Source data:
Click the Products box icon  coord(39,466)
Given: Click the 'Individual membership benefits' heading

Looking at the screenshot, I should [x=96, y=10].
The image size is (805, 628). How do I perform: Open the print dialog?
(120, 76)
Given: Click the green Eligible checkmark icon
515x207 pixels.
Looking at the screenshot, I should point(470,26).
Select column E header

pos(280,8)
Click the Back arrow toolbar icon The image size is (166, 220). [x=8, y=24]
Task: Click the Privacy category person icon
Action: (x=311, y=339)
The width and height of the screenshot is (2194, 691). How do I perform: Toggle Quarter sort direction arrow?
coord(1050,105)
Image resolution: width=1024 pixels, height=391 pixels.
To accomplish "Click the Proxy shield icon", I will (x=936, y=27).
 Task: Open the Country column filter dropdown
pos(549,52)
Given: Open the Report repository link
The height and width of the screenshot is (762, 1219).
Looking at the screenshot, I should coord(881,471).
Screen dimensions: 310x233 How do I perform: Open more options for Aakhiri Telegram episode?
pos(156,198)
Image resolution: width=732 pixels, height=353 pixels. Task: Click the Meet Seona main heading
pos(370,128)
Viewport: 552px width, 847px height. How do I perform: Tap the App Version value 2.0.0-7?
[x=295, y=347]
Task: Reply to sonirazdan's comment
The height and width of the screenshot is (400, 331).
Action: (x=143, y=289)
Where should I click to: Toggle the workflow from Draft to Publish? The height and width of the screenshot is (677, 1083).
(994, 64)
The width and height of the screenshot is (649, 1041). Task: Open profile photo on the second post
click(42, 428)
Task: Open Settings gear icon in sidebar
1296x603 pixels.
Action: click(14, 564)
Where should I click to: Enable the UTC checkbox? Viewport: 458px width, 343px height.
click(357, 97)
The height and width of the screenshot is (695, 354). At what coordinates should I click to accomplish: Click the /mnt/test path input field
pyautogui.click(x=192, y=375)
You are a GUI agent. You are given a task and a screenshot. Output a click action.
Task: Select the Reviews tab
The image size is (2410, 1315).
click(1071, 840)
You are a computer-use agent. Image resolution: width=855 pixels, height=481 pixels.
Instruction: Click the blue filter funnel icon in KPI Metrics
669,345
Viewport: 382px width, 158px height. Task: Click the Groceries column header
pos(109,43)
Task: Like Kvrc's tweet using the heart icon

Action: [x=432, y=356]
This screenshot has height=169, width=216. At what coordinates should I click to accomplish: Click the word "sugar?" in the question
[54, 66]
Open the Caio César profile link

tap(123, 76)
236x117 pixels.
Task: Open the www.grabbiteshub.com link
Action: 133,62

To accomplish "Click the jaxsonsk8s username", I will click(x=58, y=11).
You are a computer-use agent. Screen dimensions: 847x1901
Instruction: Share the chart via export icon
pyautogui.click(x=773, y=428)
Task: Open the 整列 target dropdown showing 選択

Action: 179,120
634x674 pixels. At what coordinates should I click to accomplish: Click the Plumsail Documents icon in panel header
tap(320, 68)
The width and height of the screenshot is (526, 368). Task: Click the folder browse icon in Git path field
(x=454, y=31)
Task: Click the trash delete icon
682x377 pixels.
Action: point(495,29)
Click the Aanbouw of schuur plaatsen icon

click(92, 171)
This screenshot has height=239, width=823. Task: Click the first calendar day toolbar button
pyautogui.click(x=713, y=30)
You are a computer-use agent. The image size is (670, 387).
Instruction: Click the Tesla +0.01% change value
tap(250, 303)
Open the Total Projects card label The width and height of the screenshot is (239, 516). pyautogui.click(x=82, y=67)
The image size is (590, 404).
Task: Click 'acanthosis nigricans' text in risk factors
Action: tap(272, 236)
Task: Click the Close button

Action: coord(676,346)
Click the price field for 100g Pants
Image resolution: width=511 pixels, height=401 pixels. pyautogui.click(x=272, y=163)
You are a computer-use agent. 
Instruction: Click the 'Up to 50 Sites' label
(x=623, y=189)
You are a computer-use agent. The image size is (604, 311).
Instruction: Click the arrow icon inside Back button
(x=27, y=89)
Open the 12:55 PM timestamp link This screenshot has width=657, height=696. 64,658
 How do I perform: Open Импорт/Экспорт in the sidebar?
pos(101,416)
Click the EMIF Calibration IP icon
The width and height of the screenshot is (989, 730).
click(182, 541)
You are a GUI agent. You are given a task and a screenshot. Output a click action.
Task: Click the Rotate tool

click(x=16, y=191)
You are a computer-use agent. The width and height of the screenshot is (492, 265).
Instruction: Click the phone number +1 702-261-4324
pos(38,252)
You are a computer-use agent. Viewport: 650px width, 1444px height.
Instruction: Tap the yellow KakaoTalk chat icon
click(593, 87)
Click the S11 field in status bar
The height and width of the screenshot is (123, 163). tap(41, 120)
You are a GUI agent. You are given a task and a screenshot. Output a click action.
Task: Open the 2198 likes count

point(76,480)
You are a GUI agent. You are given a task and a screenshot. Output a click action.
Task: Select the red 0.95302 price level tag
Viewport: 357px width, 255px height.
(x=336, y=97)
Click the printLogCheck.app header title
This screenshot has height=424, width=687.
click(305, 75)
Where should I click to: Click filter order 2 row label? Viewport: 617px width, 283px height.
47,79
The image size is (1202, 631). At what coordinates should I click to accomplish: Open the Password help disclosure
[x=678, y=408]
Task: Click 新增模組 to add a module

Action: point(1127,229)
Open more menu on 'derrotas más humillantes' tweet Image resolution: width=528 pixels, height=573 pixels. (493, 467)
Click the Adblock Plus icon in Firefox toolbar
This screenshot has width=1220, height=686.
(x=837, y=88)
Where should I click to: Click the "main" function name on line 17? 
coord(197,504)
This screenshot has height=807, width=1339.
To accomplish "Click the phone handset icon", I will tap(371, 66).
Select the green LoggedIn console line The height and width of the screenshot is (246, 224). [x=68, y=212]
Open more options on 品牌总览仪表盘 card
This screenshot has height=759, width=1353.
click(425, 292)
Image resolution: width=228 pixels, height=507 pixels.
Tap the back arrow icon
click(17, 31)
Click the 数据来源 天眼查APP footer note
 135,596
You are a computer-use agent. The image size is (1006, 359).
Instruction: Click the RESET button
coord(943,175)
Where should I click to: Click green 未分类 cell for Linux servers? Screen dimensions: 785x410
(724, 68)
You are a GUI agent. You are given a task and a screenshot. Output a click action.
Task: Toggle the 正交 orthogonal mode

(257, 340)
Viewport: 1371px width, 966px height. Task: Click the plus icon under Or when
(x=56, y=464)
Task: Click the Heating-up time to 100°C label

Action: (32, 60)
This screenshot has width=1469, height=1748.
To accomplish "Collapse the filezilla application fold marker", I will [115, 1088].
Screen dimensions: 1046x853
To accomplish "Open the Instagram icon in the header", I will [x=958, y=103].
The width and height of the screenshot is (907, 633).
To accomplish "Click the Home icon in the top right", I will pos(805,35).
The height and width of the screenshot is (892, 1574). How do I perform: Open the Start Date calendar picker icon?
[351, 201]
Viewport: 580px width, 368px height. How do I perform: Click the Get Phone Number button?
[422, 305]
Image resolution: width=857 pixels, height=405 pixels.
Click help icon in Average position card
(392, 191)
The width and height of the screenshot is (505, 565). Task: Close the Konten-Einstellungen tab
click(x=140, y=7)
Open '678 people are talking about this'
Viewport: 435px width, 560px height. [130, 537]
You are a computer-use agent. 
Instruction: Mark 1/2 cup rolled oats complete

Required action:
Wherever the string "will" occurs in the data, copy the line that holds it.

Expected answer:
To accomplish "Click the Proxy shield icon", I will (x=936, y=27).
To accomplish "Click the jaxsonsk8s username", I will click(x=58, y=11).
To accomplish "Click the phone handset icon", I will tap(371, 66).
To accomplish "Collapse the filezilla application fold marker", I will [115, 1088].
To accomplish "Open the Instagram icon in the header", I will [x=958, y=103].
To accomplish "Click the Home icon in the top right", I will pos(805,35).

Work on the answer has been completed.